If you, however, then modify auth.js so that the OAUTH2_SCOPES looks like this:
var OAUTH2_SCOPES = [
'https://www.googleapis.com/auth/youtube.readonly'
];
and clear your cookies (to avoid inheriting the permissions you already granted ... just closing the browser and relaunching ought to be enough), then try again (visit the HTML, click the authorize link), you'll see that this time it's asking you to grant permission only to VIEW the account rather than manage it. If you grant that permission, then when you try to add a playlist through the interface you'll get an error message appearing that says you can't create the playlist.
If you're not using javascript, but instead a server-side language, as I mentioned the gapi clients are quite smooth.

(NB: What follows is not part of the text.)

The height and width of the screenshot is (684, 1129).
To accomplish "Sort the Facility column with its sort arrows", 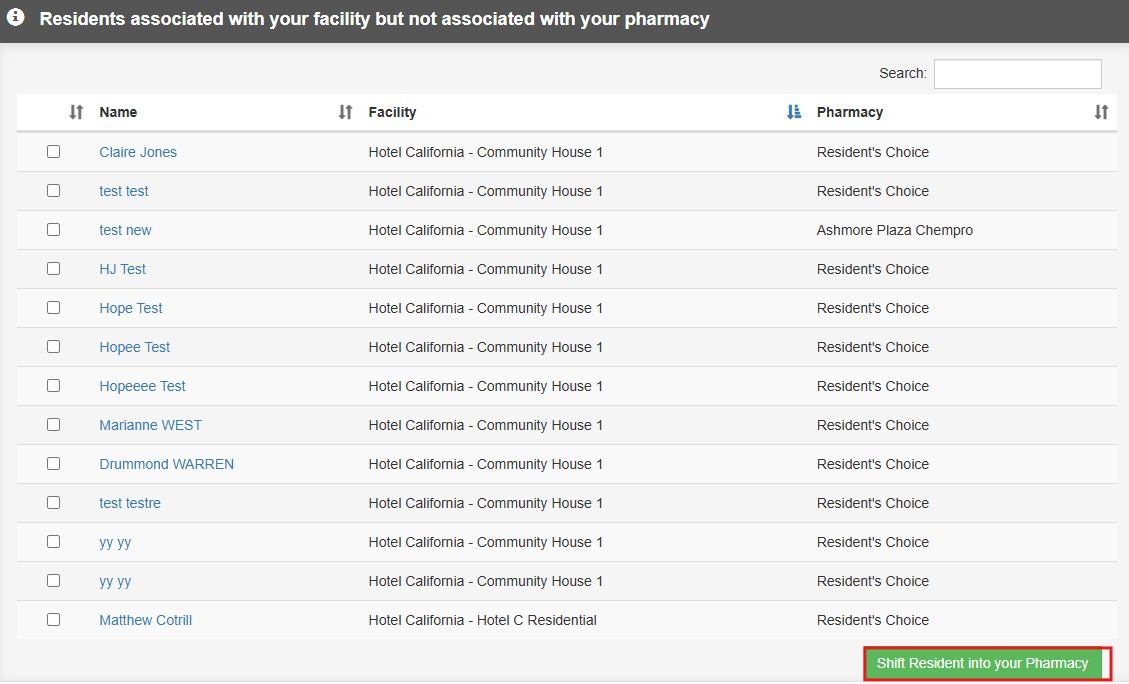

However, the handling of oAuth2 scope in these clients is not quite as transparent, and they're by design 'greedy' (in that, as it abstracts a service endpoint to an object, it will request the most thorough scope it needs to do any of the actions at that endpoint ... so even if you only intend to do list calls, if the service has an update action as well the client will request full management privileges). This can be modified, though, if you want to get into the client code -- or you could use it as a model for creating your own simplified client that you can granularly control in terms of scope.
That's about as thorough as I can be without knowing your underlying technologies. Hope the explanation helps!